++++ EXTRAIT DU DOCUMENT

Une certitude: la surveillance des travailleurs dans les entreprises ne cesse de progresser. Plusieurs sociétés américaines utilisent déjà le système Sonos, qui détermine si telle ou telle musique diffusée influence la rentabilité. Mais aussi Happiily, qui mesure l’humeur des employés. Ainsi, un travailleur qui entame une relation amoureuse est plus productif qu’un célibataire, affirme cette entreprise.

Le britannique Tesco, leader de la grande distribution, équipe quant à lui ses employés de brassards électroniques pour mesurer leur productivité, en donnant une durée pour accomplir certaines tâches et en établissant un score pour chacun des travailleurs.

++++++++

* CONSIGNE
Reprenez le texte sur la surveillance des travailleurs en entreprise et prolongez-le à partir de sa dernière phrase.

++++ EXTRAIT DE DONNÉES

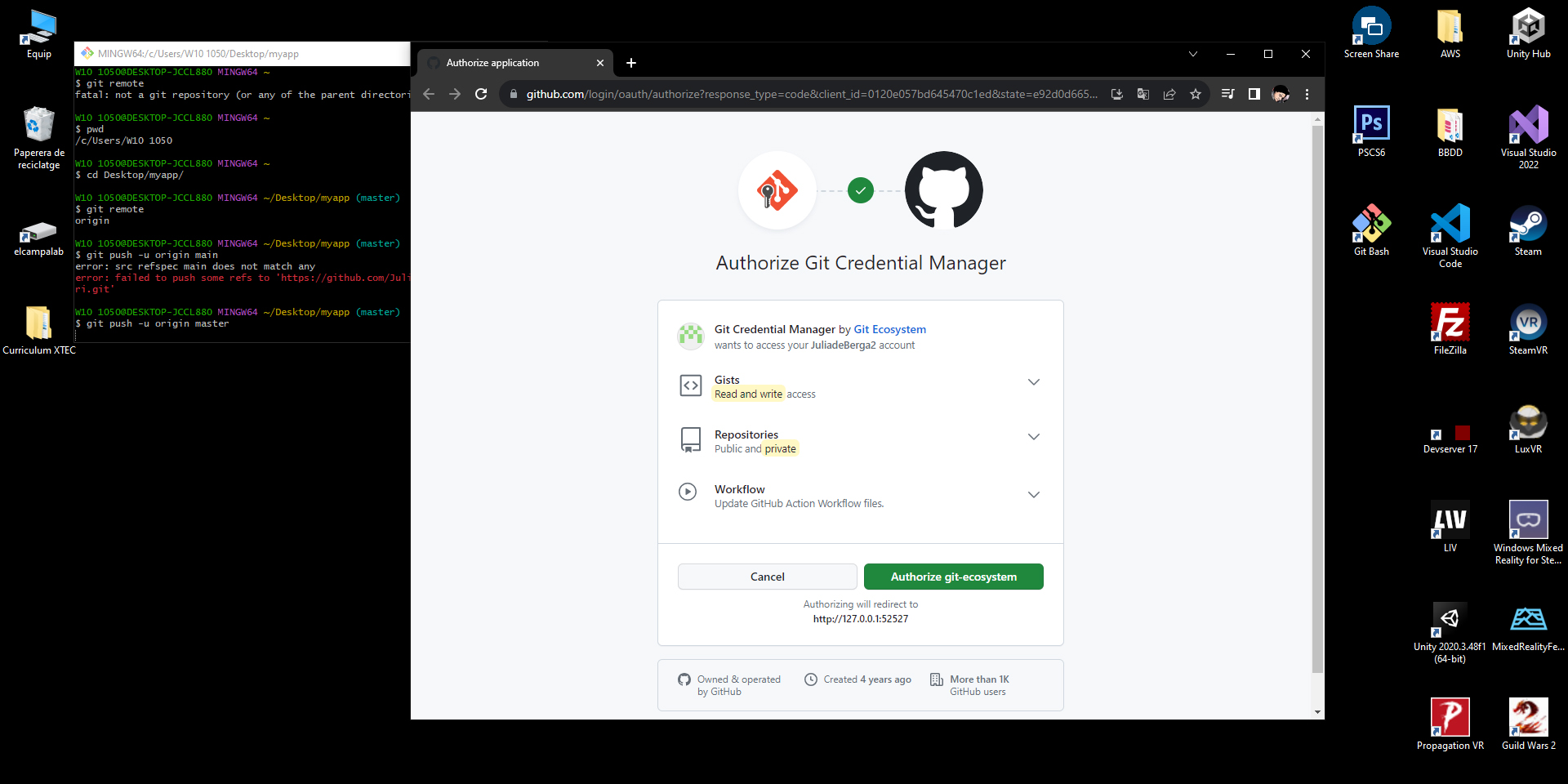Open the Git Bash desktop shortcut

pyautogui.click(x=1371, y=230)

++++++++

* RÉPONSE ATTENDUE
Outre-Atlantique, Bank of America dote ses collaborateurs de badges développés par Sociometrics Solutions, dont le but est d’étudier les mouvements et les interactions entre employés. Après analyse, il apparaît que les travailleurs les plus productifs appartiennent à des équipes soudées qui parlent souvent entre elles. La banque américaine a donc favorisé les pauses en groupes. Résultat? La productivité a augmenté de 10%.

D’autres entreprises invitent les collaborateurs à mesurer leurs activités personnelles: composition des repas, sommeil, activités sportives et sociales. La finalité est toujours la même: vérifier si le mode de vie des employés est nuisible à la productivité de l’entreprise.